Do a search on K&N air filters before you even think of buying one. If you have the stock lid, check for an air gap at the back end of the lid the next time you change the air filter. I've seen this gap on a number of intakes. Getting unfiltered air in there will negage a lot of the good things you do for maintenance.
I also have a lid, and use the OEM paper air filters. I see/have no need for a aftermarket K&N.
Also, to fuseone and NDFORSPD, I forgot to add that I plan to keep up on the brake and hydraulic fluids. I plan on doing what this guy recommended every time I do an oil change:
http://www.rangeracceleration.com/Clutch_Care.html
I think I should be good to go! I like taking care of my fuel ****

Thanks guys
Mobil 1 is perfectly fine (and will perform better than dino oil) if you are using your car as a street car! GM fills all of thier LS1s at the factory with it and tests thier cars with it over hundreds of thousands of miles. Unless you race your car, there is (hopefully) nothing you will do that will exceed what GM has done to thier F-bodies and Corvette mules over the past decade.

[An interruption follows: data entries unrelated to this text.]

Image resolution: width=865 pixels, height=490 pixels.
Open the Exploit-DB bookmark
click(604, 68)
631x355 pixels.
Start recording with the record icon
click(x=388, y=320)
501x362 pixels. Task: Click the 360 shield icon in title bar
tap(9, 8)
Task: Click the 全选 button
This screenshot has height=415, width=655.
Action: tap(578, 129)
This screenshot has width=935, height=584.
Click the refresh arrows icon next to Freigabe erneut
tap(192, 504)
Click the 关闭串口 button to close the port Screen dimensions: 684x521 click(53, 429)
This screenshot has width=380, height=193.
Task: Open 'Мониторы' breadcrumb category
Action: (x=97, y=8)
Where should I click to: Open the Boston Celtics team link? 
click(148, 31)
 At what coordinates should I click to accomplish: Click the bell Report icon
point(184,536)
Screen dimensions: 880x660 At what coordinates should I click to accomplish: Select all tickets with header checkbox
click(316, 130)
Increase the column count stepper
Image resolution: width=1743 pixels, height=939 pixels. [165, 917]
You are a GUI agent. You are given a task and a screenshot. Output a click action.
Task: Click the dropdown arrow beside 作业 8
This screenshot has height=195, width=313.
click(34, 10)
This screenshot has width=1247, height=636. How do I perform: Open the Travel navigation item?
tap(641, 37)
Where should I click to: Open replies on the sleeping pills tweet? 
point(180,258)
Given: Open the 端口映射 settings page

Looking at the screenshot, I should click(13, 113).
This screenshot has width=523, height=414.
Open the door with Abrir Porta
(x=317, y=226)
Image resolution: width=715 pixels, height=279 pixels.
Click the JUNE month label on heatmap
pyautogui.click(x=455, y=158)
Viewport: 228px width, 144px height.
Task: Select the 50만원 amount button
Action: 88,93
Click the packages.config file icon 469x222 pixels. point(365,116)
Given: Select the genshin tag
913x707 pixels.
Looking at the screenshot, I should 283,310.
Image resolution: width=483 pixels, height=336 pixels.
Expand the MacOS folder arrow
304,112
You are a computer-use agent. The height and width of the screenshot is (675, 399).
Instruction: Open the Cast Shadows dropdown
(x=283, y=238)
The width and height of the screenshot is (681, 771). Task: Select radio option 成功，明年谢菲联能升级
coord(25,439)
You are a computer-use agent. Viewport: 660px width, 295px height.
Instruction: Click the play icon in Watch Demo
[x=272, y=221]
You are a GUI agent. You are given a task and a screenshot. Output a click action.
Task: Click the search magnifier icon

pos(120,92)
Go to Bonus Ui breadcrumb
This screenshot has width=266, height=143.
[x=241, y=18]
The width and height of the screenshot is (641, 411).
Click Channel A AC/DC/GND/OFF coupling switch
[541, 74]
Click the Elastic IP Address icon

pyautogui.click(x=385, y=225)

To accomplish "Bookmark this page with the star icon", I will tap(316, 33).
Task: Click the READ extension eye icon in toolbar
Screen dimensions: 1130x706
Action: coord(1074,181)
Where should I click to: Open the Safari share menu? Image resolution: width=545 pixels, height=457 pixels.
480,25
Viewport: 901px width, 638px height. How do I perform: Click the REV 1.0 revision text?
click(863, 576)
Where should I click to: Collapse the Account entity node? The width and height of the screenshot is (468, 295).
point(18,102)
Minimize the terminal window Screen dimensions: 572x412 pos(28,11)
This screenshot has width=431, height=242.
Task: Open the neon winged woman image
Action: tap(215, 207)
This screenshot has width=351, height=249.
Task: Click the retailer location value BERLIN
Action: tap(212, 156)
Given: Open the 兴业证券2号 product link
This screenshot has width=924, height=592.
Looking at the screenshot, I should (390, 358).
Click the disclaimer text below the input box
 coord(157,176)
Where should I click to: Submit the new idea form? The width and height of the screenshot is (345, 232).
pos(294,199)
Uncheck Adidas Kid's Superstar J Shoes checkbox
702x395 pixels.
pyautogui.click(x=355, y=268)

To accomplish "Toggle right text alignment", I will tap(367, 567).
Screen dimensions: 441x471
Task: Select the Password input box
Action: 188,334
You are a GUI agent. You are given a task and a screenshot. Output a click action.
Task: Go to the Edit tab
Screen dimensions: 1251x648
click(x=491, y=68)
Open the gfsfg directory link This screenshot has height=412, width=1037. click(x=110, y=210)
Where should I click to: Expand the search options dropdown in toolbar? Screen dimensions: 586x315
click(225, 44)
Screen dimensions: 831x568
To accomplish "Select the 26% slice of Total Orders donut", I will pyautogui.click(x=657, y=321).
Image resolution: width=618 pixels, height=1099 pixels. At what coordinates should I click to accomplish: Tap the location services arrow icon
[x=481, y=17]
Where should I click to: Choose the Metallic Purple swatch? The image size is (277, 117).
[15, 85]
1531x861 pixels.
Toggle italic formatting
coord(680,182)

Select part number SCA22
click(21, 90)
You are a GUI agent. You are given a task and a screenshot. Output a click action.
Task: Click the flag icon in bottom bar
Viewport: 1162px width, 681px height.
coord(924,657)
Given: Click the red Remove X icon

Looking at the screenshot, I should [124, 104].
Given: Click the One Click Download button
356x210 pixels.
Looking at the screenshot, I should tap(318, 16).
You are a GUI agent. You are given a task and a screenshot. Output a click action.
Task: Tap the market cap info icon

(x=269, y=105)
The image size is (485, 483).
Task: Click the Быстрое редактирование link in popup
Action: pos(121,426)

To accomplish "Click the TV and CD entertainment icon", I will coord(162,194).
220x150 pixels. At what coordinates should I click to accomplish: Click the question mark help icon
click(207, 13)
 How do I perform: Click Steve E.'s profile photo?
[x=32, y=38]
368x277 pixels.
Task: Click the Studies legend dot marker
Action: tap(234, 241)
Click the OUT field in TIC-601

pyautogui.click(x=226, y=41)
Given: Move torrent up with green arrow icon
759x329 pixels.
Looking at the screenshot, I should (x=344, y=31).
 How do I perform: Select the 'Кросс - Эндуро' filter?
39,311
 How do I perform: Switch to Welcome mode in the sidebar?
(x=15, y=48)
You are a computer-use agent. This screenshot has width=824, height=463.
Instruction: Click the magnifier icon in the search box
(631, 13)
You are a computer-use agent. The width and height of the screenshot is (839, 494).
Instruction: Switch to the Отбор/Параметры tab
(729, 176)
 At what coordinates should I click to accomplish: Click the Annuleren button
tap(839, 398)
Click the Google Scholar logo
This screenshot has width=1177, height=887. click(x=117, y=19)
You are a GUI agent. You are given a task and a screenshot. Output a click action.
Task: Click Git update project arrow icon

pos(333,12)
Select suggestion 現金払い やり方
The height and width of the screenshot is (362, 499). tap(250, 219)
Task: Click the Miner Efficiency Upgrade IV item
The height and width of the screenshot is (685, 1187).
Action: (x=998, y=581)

For your first delivery, you should do an oil change and then you can use the oil life monitor built in to the car to tell you when the oil needs to be changed. (Check out the owners manual.) Depending on how I drive, my monitor signals an oil change every 3K-7K. (using synthetic oil)
Given your car's age, you should invest in replacing the coolant! It will be all full of junk by now. Also check the fluid to make sure there isn't anything other than rust in there. The Camaro SS has an in-line power steering cooler that can leak fluid in to the cooling lines.
I still would like to replace the rear end and tranny fluids every 30k or so. It is not raced and is a DD, but come summertime I do have fun it in and plan to g oto a few AutoX's.
I'll also check on replacing my coolant. Any recommended sites for DIY/Information on how to do it? I read the manual but you never know... there is a lot of other knowledge out there.
Also, instead of making a new thread about this, I'll just ask it here:
My Dad and I were looking through his car stuff, and two of the fluids he had bought within the last year include Chevron ATF (MD-3) https://www.cbest.chevron.com/genera.../PDS767626.PDF and Prestone Synthetic (DOT - 3) brake fluid.
I was wondering if these will work for what I previously was going to purchase since he does not need them.
I am pretty sure the Chevron ATF is exactly what I need, it just doesn't say "DEXRON III" even though it says on the back of the bottle to use this for DEXRON recommended transmissions.
And for the Brake fluid: I plan on doing the clutch hydraulic maintenance as I previously linked you guys to ( http://www.rangeracceleration.com/Clutch_Care.html ) So I'd need to mix the Synth. Prestone with whatever stock fluids are in the hydraulics now. I know the Prestone itself is fine for use with the system, but I wanted to know if it was ok to use it mixed with the fluids that are already in the car (since mixing the fluids will occur when refilling the reservoir, of course.
Thanks and that should finish it off!